SEVENTY

Dennis Brewer was on time. They met in the office Mickey used as his living room, sitting on folding chairs around a card table. Brewer was all business, slipping a transmitter the size of a flat aspirin into the collar of Mickey’s shirt and a tiny receiver into Mickey’s ear with practiced ease. He explained that they would have Mickey under surveillance at all times and would use the transmitter and receiver to coach him as well as to record his encounter with Sylvia McBride.

Finished, he handed Mickey two bank forms. One was a signature card confirming that he was authorized to use the safety deposit box registered in the name of Myron Wenneck, the alias Fish used to hide his ownership of the box. The second was a register signed and dated by owners of safety deposit boxes each time they used them. It bore two signatures of Myron Wenneck showing he had been in the box twice in the last six months. There were blank lines on either side of both signatures.

“Sign the signature card and then sign the access card three times,” he instructed, handing Mickey three different pens and pointing to lines on the card above and below where Fish had signed Myron Wenneck’s name.

Mickey looked at Mason.

“I thought Fish was going to execute a power of attorney,” Mason said to Brewer.

“This is simpler,” Brewer replied. “We’ll backdate Mickey’s signature on the signature card by six months and date the register so it looks like he’s been in the box before. Different pens will make it look like he signed on different dates. When he asks to be let into the box this afternoon, it will look like business as usual to Sylvia McBride.”

“You can do that?” Mickey asked.

“We’re the FBI,” Brewer answered. “All you have to do is show her the money. Let her count it if she wants to, as long as it’s all back in the box when you leave. Walk out together and go your separate ways. Got it?”

“Got it,” Mickey said.

“Good,” Brewer said.

That was it. There were no silent exchanges between Brewer and Mason filled with accusations or suspicions. They didn’t spar with one another and neither of them dropped hints about what he knew or thought he knew. Mason had found more hidden meaning in fortune cookies.

“Brewer doesn’t give much away,” Mickey said after Brewer left.

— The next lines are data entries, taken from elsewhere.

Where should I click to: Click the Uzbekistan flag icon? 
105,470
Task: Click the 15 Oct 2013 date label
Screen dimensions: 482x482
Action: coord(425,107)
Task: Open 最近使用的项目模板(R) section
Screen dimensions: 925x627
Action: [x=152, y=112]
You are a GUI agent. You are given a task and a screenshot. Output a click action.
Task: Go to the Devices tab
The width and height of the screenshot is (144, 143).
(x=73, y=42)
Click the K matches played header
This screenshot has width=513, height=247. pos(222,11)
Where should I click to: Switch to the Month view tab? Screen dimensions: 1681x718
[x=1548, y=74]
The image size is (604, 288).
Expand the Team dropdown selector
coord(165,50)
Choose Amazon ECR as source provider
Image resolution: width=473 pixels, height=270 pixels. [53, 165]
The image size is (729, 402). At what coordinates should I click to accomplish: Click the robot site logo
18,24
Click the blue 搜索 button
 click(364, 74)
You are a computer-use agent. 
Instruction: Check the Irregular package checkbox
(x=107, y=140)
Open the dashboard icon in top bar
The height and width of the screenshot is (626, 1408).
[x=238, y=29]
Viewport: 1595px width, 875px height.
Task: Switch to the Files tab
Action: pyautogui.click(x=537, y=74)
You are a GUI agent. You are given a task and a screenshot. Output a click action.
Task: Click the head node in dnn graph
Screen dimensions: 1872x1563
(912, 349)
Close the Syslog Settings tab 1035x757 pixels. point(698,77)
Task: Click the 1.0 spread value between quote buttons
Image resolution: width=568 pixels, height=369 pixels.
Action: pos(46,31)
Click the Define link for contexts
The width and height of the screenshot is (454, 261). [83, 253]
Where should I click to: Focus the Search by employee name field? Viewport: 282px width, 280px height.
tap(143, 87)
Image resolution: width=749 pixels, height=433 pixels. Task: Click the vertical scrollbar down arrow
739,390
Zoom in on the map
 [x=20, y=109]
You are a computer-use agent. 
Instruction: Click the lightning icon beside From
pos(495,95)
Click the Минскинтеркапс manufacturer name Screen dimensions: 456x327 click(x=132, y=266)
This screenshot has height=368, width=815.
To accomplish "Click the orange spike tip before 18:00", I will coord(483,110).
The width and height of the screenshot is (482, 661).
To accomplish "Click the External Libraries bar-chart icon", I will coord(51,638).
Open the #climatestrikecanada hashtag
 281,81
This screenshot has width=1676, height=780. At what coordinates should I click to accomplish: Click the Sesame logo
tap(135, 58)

“What’s he going to do?” Mason asked from the doorway, watching Brewer show himself out. “Grill us? He’s got to play it cool.”

“Maybe he didn’t kill Rockley and maybe he isn’t in bed with Webb. Maybe he’s just doing his job.”

“Or maybe he’s just very good.”

“Not as good as we are,” Mickey said. “I called the businesses that should be next door to the companies that Rockley and Keegan claimed they worked for. Guess what? None of Rockley’s and Keegan’s former employers exist. They’re all fake.”

“That means you’re right about Sylvia’s call center,” Mason said. “She’s in the phony ID business.”

“Except Keegan’s name wasn’t phony, just his employment records. I got a call this morning from my girlfriend. Her friend at the FBI hit pay dirt.”

Mason returned to his folding chair. “Give.”

“You remember you told me that Sylvia McBride had a sister in Minneapolis?”

“Yeah. The one she went to live with after her husband supposedly drowned.”

“Her name was Olivia Corcoran. She was married to Tommy Corcoran’s father. That made her Tommy’s stepmother. Tommy’s aunt Sylvia gave him a new ID as Charles Rockley. Johnny Keegan was Olivia’s son by her first marriage. He didn’t need a new ID since he’d never been arrested. Aunt Sylvia only gave him a phony resume.”

Mason whistled. “How many laws were broken getting us that information?”

“None,” Mickey said. “Our friend’s job includes running checks through the FBI’s database. She ran Corcoran’s name and came up with his bio. There was an obit for Olivia Corcoran that listed Tommy, Johnny Keegan, and Sylvia McBride as her survivors. But here’s the weird part. She couldn’t get into the rest of Corcoran’s file or the file on Wayne McBride and his alter ego, Al Webb.”

“Why not?”

“She doesn’t have clearance for national security matters.”

“Since when is skimming dough from a casino a matter of national security?”

“It isn’t,” Mickey said. “But dealing in phony IDs could be, especially if the IDs are sold to people that blow up buildings with airplanes.”